··· Reading passage ···

Understanding the map/reduce process. Have few questions [closed] - hadoop

Closed. This question needs details or clarity. It is not currently accepting answers.
Want to improve this question? Add details and clarify the problem by editing this post.
Closed 9 years ago.
Improve this question
Below are the steps in serial and there are questions in between. Please correct me if I am wrong and elaborate a little bit.
Client/user submits the request to the JobTracker. JobTracker is a software that resides in a name node.
JobTracker divides the job into small sub-problems and gives to the TaskTracker. TaskTracker is the software that resides in data node. TaskTracker may do it again leading to multi-level tree structure.
The mapping step happens only in TaskTracker not in JobTracker?
Shuffle and sort takes place. Does this step takes place in Mapper step or Reducer step?
The output of shuffle and sort is fed into Reducer step?
The reducer step happens only in JobTracker not in TaskTracker?
Reducer step i.e. JobTracker not TaskTracker combines the data and gives output to the client/user.
Only 1 reducer is used for combining the result?
Thanks

Client/user submits the request to the JobTracker. JobTracker is a software that resides in a name node.
JobTracker is a daemon that can reside in a separate machine other than the namenode.
JobTracker divides the job into small sub-problems and gives to the TaskTracker.

···

▸ Objective 1
In the map/reduce thread, where does the reply say the JobTracker daemon can reside?
▸ Objective 2
In the question part of the map/reduce thread, rewrite the three-sentence paragraph beginning "JobTracker divides the job" as a short list.
▸ Objective 3
Write a continuation of the map/reduce thread, starting after its last sentence.

··· Extracted records ···

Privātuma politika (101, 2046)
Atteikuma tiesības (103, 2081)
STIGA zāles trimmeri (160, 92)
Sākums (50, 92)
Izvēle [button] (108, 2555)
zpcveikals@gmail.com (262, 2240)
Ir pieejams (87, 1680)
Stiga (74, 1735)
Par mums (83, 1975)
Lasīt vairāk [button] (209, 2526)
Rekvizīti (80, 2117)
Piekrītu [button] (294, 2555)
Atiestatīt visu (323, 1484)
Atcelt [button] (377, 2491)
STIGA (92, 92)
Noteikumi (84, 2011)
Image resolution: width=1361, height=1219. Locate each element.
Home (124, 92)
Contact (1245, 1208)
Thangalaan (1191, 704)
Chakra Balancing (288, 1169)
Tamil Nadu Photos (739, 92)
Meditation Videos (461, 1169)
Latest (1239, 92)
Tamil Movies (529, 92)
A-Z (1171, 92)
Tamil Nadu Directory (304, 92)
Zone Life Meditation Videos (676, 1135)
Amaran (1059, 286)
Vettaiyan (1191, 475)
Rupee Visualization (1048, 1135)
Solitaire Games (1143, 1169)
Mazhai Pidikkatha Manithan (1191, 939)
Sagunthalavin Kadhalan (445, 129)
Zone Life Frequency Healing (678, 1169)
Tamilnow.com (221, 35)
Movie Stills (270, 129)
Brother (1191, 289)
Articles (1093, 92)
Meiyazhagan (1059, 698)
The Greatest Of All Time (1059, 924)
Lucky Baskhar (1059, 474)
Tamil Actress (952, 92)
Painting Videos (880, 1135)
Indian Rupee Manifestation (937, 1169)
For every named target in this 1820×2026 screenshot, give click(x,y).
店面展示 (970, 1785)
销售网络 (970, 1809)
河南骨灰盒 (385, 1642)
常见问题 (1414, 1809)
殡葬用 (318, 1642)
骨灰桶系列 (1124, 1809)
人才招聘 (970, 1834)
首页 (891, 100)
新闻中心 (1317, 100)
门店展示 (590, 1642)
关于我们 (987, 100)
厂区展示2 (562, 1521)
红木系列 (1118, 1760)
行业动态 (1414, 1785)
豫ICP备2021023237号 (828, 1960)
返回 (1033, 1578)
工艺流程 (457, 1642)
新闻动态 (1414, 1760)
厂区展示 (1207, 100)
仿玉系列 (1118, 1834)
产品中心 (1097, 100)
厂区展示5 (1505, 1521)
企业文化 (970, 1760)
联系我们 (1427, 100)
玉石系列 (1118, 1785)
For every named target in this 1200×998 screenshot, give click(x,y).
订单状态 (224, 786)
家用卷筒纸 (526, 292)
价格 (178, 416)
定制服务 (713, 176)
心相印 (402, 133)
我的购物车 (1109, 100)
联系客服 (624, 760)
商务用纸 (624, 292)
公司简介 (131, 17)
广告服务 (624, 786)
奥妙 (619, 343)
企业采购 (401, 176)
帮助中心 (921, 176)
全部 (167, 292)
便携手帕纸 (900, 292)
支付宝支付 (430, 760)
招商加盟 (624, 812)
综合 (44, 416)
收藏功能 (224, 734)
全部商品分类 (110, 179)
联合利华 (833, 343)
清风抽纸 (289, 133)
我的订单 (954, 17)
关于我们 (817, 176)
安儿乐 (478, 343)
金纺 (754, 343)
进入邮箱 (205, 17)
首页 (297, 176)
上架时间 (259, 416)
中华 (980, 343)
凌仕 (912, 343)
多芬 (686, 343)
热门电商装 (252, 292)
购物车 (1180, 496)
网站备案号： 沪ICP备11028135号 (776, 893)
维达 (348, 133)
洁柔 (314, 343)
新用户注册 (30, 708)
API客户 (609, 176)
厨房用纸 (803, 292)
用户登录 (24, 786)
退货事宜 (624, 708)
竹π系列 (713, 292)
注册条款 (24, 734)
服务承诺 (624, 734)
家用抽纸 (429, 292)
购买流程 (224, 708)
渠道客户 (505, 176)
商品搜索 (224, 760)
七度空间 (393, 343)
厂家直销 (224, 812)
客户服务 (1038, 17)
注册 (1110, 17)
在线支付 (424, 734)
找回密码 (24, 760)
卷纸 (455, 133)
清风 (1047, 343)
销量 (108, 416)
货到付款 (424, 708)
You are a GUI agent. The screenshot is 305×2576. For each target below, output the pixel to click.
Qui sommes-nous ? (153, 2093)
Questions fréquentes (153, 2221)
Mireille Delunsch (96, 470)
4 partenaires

···

▸ Task result 1
In a separate machine other than the namenode.

▸ Task result 2
- The JobTracker splits the job into small sub-problems and gives them to the TaskTracker.
- The TaskTracker is software that resides in a data node.
- The TaskTracker may split the work again, leading to a multi-level tree structure.

▸ Task result 3
The JobTracker farms out MapReduce tasks to specific nodes in the cluster, ideally the nodes that have the data, or at least are in the same rack.
TaskTracker is the software that resides in data node. TaskTracker may do it again leading to multi-level tree structure.
Usually yes. TaskTracker can run alone but it definitely needs a datanode to work with, somewhere.
The mapping step happens only in TaskTracker not in JobTracker?
Map Tasks are launched by tasktracker
Shuffle and sort takes place. Does this step takes place in Mapper step or Reducer step?
Shuffle and sort process is actually between the map phase and the reduce phase. But they are relevant only for the reduce phase. Without the reduce phase shuffle and sort will not take place. So, we can say - Reducer has 3 primary phases: shuffle, sort and reduce.
The output of shuffle and sort is fed into Reducer step?
In shuffle and sort, the framework fetches the relevant partition of the output of all the mappers, via HTTP. Input to the Reducer is the sorted output of the mappers.
The reducer step happens only in JobTracker not in TaskTracker?
Reduce tasks are launched by TaskTracker.
Reducer step i.e. JobTracker not TaskTracker combines the data and gives output to the client/user.
Reduce tasks are something that are supposed to runs in parallel in several nodes and emit results to HDFS. You can read the output data from the final data sets from different reducers and combine them in the MapReduce driver if you like.
Only 1 reducer is used for combining the result?
It will depend on the what you want to do. But having a single reduce task will surely bring down performance due to lack of parallelism, if you have large data to process in a single reduce task.

Indeed you need this: Hadoop: The Definitive Guide, 3rd Edition. Most useful guide on this topic.
Some notes:
Hadoop mainly is combination of 2 things: HDFS as "storage" and MapReduce framework as "CPU".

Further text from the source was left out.